Mortgage amount insufficient for kk?

At the moment you can still take out a mortgage of up to 101%, but this will be adjusted to 100% from 2018 . If consumers do not have sufficient resources of their own to finance the additional costs, they can take out consumer credit for this. This is already being done to an increasing extent: research among consumers shows that 12% reduces the mortgage amount by taking out a Personal Loan or Revolving Credit .

AFM: Buyer costs through mortgage

The AFM does not want advisers to advise clients to finance the costs of the buyer with a consumer credit. If there is enough room to increase the mortgage, that is a better option. This is in view of the responsible lending, which the AFM strives for. In addition to a current top mortgage, you can take out a consumer credit, which is not (yet) prohibited by law. But the question is whether this is wise since you are on the maximum mortgage amount. The AFM strives for responsible lending and this development does not appear to be achieving this.

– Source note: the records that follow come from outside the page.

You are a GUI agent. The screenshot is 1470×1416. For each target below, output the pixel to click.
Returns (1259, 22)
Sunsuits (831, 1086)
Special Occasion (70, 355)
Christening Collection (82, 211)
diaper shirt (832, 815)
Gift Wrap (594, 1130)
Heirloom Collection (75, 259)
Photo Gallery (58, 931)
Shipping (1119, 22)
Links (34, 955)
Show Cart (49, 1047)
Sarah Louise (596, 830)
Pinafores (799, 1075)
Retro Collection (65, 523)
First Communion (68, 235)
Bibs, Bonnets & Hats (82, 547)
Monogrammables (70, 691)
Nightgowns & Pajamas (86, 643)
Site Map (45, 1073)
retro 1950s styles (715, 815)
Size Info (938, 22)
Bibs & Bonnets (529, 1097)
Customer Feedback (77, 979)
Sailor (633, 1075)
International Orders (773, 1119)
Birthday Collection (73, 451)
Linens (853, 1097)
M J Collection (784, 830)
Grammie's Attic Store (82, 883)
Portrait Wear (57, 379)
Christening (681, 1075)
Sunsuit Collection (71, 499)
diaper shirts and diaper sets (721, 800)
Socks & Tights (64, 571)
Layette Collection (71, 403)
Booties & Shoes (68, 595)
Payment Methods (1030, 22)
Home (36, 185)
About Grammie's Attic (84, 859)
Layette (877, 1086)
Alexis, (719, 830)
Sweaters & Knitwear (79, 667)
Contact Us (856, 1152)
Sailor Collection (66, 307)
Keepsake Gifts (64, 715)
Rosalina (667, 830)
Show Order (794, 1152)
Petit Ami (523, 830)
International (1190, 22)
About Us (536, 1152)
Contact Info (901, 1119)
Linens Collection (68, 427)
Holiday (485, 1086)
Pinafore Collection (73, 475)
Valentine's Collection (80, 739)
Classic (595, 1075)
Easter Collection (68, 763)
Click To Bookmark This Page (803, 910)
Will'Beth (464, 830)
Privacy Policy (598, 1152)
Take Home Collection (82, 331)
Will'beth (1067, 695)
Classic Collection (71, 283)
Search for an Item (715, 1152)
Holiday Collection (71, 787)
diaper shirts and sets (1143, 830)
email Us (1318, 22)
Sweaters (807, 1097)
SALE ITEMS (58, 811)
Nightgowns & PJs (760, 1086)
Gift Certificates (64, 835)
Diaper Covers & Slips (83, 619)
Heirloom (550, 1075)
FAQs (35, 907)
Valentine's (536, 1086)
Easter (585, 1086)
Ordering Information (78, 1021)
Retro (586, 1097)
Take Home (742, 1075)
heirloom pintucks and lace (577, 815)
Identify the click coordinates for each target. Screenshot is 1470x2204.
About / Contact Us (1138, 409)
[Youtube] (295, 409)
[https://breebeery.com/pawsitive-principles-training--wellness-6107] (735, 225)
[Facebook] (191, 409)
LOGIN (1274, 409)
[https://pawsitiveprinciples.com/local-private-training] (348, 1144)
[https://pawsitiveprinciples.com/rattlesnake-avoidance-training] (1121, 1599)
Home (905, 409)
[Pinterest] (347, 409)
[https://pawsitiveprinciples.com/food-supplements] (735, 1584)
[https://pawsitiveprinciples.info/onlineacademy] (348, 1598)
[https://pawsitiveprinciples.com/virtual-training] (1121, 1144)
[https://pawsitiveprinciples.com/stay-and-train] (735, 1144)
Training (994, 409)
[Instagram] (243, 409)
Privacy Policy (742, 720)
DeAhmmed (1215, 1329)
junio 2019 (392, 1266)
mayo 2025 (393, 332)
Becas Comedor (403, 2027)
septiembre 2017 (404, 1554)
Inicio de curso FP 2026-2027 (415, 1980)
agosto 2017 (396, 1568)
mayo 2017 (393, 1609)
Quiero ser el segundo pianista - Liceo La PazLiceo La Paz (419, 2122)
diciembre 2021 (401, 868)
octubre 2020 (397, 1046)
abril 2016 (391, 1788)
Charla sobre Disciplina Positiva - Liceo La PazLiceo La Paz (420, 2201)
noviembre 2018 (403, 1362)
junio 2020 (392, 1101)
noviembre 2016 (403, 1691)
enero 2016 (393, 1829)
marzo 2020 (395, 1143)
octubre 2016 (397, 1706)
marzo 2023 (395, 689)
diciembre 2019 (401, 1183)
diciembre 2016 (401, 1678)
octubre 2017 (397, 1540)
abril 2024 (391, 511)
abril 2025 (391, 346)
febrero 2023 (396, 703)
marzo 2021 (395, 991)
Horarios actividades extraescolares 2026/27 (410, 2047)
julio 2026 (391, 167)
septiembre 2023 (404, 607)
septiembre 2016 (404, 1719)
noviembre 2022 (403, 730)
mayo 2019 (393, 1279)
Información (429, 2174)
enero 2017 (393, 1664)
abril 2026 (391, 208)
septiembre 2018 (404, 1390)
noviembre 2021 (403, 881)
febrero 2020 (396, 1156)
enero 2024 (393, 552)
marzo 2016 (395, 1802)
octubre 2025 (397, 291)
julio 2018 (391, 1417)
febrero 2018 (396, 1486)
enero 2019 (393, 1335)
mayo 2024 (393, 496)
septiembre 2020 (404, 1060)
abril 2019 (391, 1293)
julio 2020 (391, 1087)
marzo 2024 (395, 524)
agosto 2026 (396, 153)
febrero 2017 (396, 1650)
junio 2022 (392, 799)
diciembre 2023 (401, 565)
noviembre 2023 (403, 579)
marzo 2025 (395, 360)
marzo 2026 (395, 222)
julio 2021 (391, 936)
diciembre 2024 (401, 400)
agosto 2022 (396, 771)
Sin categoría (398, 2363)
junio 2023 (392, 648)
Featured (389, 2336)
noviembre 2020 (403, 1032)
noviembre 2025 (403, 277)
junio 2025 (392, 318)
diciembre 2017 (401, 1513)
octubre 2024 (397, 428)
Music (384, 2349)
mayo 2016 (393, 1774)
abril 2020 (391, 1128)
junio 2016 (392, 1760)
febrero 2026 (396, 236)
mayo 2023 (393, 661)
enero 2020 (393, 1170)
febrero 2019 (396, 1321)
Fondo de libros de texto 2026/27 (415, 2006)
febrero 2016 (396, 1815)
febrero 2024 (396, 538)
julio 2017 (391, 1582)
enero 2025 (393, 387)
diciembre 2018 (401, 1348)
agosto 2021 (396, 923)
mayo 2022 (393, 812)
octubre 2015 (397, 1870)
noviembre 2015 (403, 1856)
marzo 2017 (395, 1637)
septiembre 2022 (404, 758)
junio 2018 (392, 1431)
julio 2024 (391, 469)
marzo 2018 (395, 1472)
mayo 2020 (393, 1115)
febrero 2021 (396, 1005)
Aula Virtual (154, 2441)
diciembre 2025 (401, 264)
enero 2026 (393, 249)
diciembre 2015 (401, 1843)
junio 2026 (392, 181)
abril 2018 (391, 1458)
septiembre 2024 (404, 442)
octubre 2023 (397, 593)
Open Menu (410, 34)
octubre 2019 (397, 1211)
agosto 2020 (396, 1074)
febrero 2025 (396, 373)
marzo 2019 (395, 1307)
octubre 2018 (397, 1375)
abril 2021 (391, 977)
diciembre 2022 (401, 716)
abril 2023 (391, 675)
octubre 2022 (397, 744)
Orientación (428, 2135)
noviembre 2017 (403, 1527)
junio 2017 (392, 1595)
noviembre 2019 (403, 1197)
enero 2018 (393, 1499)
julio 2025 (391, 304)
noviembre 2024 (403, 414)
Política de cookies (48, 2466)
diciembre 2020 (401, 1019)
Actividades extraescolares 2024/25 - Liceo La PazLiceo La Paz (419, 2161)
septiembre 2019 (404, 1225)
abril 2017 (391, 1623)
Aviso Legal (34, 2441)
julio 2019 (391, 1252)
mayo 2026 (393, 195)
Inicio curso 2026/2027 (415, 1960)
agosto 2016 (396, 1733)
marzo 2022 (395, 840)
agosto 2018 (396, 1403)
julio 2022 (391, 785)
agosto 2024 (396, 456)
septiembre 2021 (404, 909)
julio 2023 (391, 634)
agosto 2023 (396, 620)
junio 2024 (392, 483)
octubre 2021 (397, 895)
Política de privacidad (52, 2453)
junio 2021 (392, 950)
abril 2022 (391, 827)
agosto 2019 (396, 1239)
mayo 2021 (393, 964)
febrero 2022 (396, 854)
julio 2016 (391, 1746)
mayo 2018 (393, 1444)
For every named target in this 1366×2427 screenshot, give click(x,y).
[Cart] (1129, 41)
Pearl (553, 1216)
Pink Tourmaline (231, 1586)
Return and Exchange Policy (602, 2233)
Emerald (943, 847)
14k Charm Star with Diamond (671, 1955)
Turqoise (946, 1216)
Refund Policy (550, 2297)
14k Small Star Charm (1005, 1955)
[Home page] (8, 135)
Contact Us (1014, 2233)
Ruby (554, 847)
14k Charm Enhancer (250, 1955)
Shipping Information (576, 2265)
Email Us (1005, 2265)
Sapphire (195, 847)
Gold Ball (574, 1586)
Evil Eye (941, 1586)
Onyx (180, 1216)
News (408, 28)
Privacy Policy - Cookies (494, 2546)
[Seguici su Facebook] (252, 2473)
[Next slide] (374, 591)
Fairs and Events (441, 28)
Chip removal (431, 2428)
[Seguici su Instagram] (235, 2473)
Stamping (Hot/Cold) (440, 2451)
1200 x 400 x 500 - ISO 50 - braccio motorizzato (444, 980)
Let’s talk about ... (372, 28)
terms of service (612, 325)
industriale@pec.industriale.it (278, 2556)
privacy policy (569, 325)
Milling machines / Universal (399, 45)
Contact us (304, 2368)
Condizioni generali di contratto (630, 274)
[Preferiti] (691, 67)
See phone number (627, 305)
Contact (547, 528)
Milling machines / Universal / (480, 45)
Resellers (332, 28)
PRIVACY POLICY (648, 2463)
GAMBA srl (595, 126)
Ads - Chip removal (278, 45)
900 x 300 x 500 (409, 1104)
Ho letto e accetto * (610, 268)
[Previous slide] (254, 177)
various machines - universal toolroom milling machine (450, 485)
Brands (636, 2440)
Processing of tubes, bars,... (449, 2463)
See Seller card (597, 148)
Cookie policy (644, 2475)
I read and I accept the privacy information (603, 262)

Buy a house? Mortgage. Other loan purposes? Consumptive credit.

A mortgage is basically intended to finance your house; a consumer credit is not. If you want to take out a loan to finance a house, then you are initially referred to a mortgage because of the low interest rate and its security. You take out a mortgage with a term of 30 years with your house as collateral. The approach is to have repaid your mortgage at the end of the term so that the house is fully owned by you.

Taking out a consumer credit in addition to your mortgage is quite possible if you can bear it financially. With a loan you enter into another payment obligation in addition to the monthly mortgage and other fixed costs that a household entails.

If you want to borrow money for a loan purpose other than your home, which form of financing do you choose? A mortgage has a term of 30 years. The economic life of, for example, a car or caravan is much shorter. The term of a loan is more in line with this. You prevent that you are still paying off while the car or caravan has already been debited.

Do you want to renovate your house? You can co-finance this loan goal with your mortgage if you still have room for this. Are you on the maximum mortgage amount? Then you can finance your renovation with a loan . The advantage is that the term of a loan is shorter and you can redeem the loan in the interim free of charge.

How do you finance the costs of the buyer?

How do you finance the costs of the buyer? Through your mortgage or through a loan? Get well-informed by a specialist so that you make the best choice for your situation.